Le preziose: con questo titolo apro articoli che parlano di donne di ieri, l’altro ieri, oggi che, come le preziose del settecento hanno agito o vissuto per lasciare il testimone alle altre.

Cosa viveva, poteva desiderare negli anni ‘40 una giovane donna, uscita dalla prima guerra mondiale e che credeva di entrare in un mondo di pace, ed invece attraversava una stagione di violenza, d’intolleranza, di odio viscerale portato fino nella pancia, nel cuore? Era di famiglia borghese Irma Bandiera: lo vediamo già dalle sue foto di ragazza minuta, fragile, elegante, con filo doppio di perle, chemisier e vestiti fini. Avrebbe potuto attraversare quei tempi come tante altre ragazze, senza essere sfiorata dai pensieri bui, incertezze di scelte e dalle condizioni di vita di chi soffriva l’ antifascismo. (Va ricordato oggi, alle ragazze ed ai ragazzi che non coltivano la memoria quale fosse la condizione della donne durante il periodo fascista e non solo: vi prego fate parallelismi! Oggi sta nascendo un altro fascismo, diverso perché diverso il contesto storico; ma le iniezioni alla pancia del paese di paura e panico sul “diverso”, sul “penso solo a me stesso, prima io” sono gli stessi princìpi del basso ventre).

● Esercizi:
**1.** Elenca i capi d'abbigliamento e gli accessori che, secondo il brano su Irma Bandiera, compaiono nelle sue foto di ragazza.
**2.** Scrivi il seguito del brano su Irma Bandiera, riprendendo subito dopo l'ultima frase.
I record provengono da un'altra fonte.

● Record archiviati:
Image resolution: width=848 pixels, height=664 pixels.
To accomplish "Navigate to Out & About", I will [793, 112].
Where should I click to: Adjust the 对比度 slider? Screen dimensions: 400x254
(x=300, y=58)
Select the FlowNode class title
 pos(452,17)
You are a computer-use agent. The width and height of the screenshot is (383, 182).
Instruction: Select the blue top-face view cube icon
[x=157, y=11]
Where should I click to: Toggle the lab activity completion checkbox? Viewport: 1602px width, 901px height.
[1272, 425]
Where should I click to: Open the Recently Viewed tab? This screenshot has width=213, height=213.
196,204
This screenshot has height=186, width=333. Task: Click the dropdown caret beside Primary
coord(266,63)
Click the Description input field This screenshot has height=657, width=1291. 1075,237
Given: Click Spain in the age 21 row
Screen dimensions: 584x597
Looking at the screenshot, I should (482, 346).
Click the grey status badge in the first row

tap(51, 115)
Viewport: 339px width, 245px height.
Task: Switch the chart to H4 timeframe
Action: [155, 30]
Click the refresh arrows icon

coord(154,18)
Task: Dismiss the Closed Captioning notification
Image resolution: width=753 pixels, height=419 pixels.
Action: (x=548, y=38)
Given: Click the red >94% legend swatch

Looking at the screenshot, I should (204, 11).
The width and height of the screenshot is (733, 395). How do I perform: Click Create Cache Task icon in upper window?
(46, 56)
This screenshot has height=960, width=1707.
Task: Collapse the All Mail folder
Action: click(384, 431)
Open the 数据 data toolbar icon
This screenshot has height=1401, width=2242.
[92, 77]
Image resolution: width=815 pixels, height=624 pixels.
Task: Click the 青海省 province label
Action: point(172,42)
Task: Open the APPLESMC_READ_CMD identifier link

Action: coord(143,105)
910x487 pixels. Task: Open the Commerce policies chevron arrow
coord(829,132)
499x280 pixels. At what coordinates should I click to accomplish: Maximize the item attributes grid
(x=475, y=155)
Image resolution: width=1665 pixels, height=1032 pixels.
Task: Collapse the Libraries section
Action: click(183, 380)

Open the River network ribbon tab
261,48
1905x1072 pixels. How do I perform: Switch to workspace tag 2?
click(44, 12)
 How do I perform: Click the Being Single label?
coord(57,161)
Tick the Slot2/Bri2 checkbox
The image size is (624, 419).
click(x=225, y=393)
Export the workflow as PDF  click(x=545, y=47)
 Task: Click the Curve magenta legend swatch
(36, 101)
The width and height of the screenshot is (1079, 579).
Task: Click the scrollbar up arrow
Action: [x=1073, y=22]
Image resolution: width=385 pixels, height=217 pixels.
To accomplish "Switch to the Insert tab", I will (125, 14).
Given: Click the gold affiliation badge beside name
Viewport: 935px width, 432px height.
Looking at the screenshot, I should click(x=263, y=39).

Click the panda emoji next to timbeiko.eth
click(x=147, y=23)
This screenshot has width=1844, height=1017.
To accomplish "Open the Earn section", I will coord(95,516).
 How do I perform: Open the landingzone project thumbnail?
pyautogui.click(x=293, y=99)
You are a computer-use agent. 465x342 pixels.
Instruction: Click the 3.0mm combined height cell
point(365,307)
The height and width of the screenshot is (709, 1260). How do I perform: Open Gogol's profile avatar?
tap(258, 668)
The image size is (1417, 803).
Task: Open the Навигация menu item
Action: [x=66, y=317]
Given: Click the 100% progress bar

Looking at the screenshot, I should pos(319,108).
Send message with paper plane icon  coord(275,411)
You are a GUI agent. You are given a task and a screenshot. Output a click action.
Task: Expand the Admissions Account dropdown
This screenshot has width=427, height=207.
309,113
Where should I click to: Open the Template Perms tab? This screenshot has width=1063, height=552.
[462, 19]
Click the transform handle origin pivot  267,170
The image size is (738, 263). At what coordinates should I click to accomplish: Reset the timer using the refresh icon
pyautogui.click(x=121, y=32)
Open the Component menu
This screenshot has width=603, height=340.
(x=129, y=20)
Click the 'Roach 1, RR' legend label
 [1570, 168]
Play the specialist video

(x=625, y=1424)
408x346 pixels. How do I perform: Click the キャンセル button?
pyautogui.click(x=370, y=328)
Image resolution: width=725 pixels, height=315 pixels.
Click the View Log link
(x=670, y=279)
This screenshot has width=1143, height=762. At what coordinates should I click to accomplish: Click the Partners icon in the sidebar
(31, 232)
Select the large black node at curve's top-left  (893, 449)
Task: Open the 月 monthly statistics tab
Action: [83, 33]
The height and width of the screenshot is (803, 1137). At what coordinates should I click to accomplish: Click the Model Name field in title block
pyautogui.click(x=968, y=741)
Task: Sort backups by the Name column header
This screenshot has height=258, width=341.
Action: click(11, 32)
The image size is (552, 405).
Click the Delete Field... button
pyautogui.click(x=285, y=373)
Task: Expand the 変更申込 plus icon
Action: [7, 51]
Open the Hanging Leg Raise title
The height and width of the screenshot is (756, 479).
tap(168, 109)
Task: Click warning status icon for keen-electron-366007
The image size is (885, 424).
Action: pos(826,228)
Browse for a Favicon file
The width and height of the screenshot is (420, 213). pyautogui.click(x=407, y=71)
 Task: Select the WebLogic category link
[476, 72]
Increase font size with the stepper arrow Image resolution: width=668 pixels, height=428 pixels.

● Risposte agli esercizi:
**1.** filo doppio di perle, chemisier, vestiti fini

**2.**
Mussolini, sembra, che disse “le donne devono tenere in ordine la casa, vegliare sui figli e portare le corna” (ricordarsi del convegno sulla famiglia organizzato dal senatore leghista Pillon cui ha partecipato il nostro moderno capitano).

La condizione delle donne grazie anche alle idee di intellettuali del tempo era difficile: nel 1926 le donne vengono escluse dall’insegnamento della storia, della filosofia, dell’economia, materie troppo nobili e in seguito negli anni, sempre con leggi ad hoc, vennero escluse dall’essere presidi e direttori. Nel 1933 il regio decreto stabilisce, nei bandi di concorso, l’esclusione delle donne – o al massimo fino al dieci per cento dei posti assegnati negli impieghi pubblici e privati – c’era poi la clausola del nubilato, cioè la firma di accettare il licenziamento qualora si sposassero, (ed oggi ? Pensiamo alle regole accettate dalle lavoratrici di oggi).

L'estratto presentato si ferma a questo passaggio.